Eine Identifikationsfigur, so die Schüler, sei die drogenabhängige Christiane wahrlich nicht, aber ein gutes Beispiel dafür, wie aus der Bewunderung und der Nachahmung falscher Freunde eine zunächst harmlose und im späteren Verlauf krasse Drogenkarriere erwachsen kann. Die teils intensiven Leseerfahrungen der Neuntklässler gingen mit einer Menge von Fragen zum Thema Konsum und Sucht einher: Sind Drogen eher bei Erwachsenen oder Jugendlichen beliebt? Woran erkennt man einen Süchtigen? Wieso gibt es keine Überraschungskontrollen an Schulen? – Fragen, die nur ein Experte hätte beantworten können.

Als Andrea Neumeier, die Präventionsbeauftragte der Kripo Weiden, von dem Lektüreprojekt erfuhr, zeigte sie sich sofort begeistert und stellte sich den Fragen der Schüler. Gemeinsam mit ihnen erarbeitete sie theoretische Grundlagen zum Thema Drogen, beantwortete eine Vielzahl von Fragen zur Wirkung unterschiedlichster Betäubungsmittel, der Situation in und um Weiden sowie der polizeilichen Arbeit bzw. Gesetzeslage.

Dabei überraschte vor allem die Antwort auf die Frage, welche die meist konsumierte Droge in Weiden sei: sogenannte Legal Highs, auch bekannt als Research Chemicals, die als Kräuter- bzw.
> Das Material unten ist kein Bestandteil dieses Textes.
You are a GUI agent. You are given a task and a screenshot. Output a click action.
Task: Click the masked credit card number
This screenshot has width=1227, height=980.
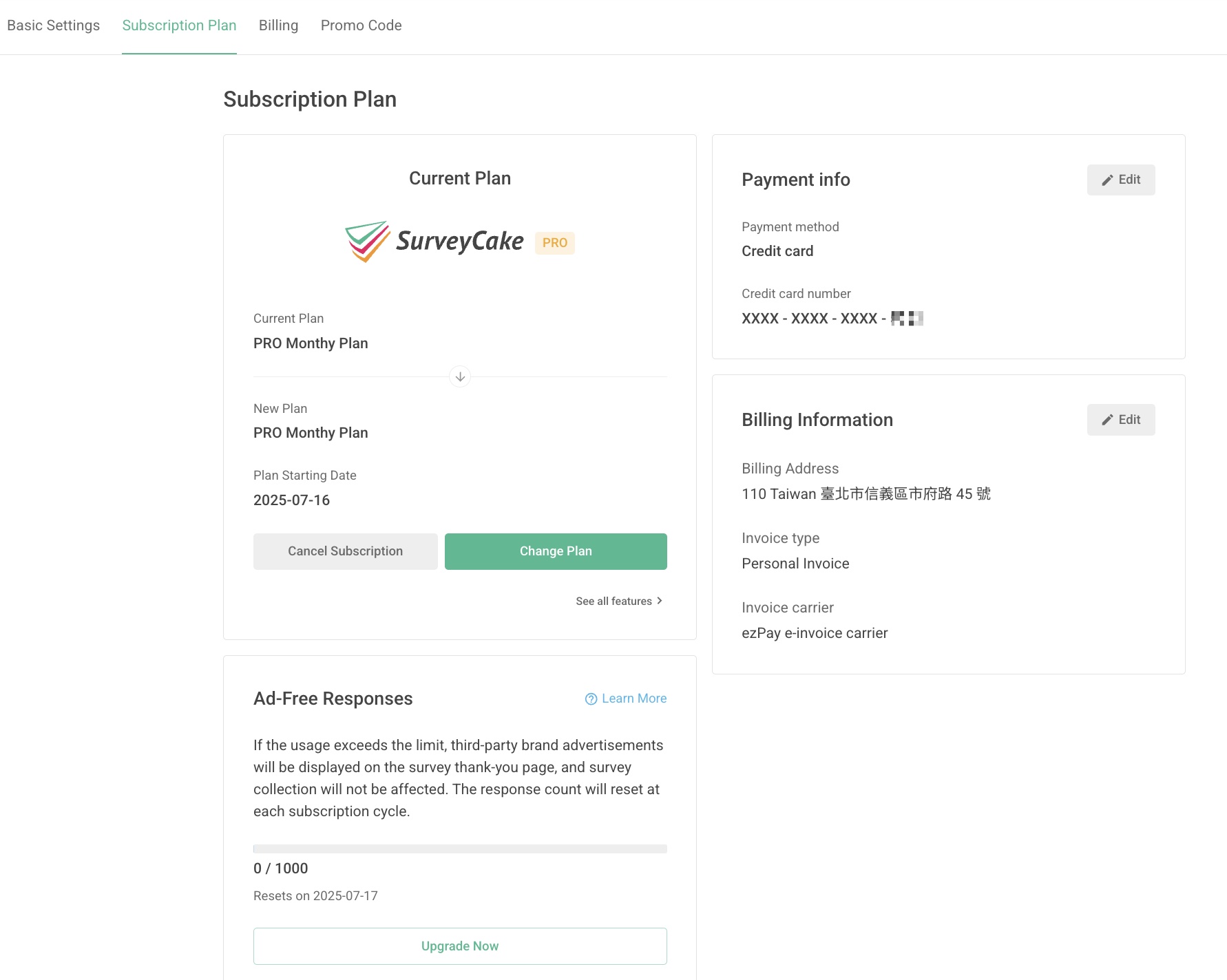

Räuchermischungen oder Badesalz angeboten werden. Die bunten Tütchen mit teils lustig anmutenden Namen wie „Pink Panthers“ oder „Blue Cheese“ enthalten neben getrockneten Pflanzenteilen auch chemische Wirkstoffe, die auf den Verpackungen in der Regel nicht ausgewiesen werden. Für den Konsumenten ist die Wirkung somit praktisch unberechenbar. Nicht selten führt das Rauchen von Legal Highs zu Kreislaufversagen, Ohnmacht, Psychosen, Wahnvorstellungen, Muskelzerfall oder gar Nierenversagen; in einigen Fällen sogar zum Tod.
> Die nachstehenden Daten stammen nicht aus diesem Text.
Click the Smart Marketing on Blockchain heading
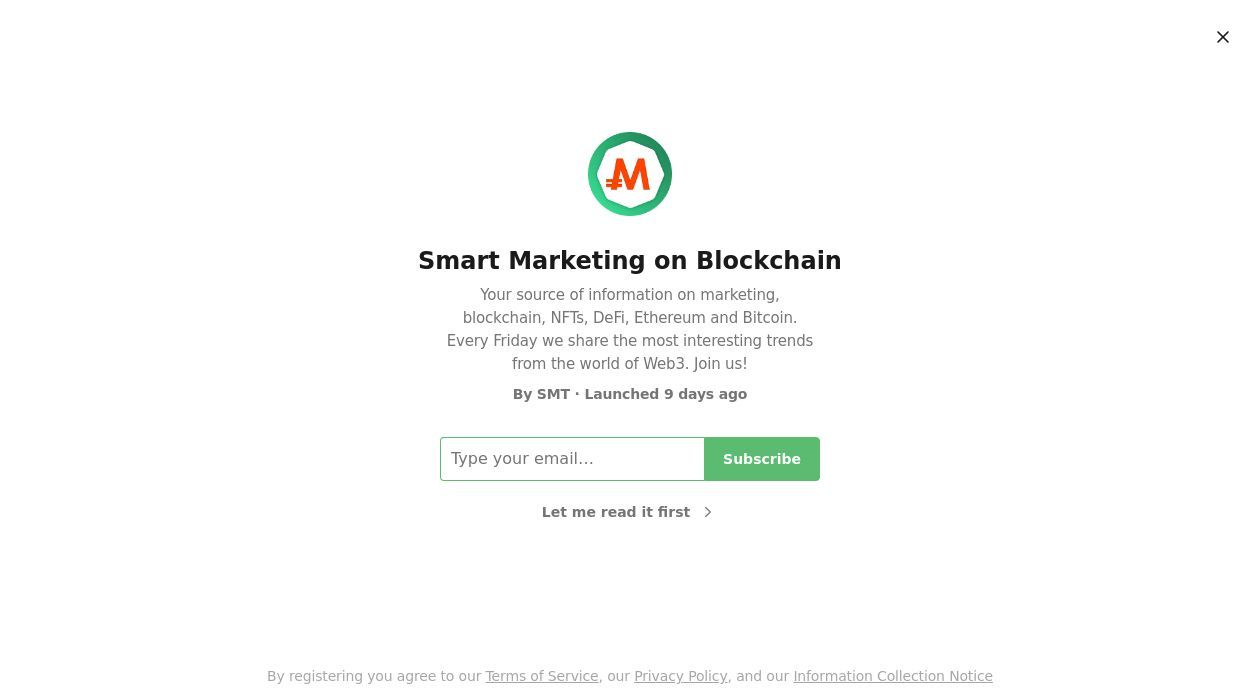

Doch auch Cannabis zählt laut Neumeier – genau wie im Fall von Christiane F. – nach wie vor zu den klassischen Einstiegsdrogen. Aus diesem und anderen Gründen ist professionelle Präventionsarbeit überaus wichtig, damit es jungen Menschen genügt, im Deutschunterricht von Christiane F.s negativen Erfahrungen zu lesen, statt eigene zu machen.

[1]Christiane F.: Wir Kinder vom Bahnhof Zoo. Nach Tonbandprotokollen aufgeschrieben von Kai Hermann und Horst Rieck. Hamburg: Carlsen, 2009. Klappentext.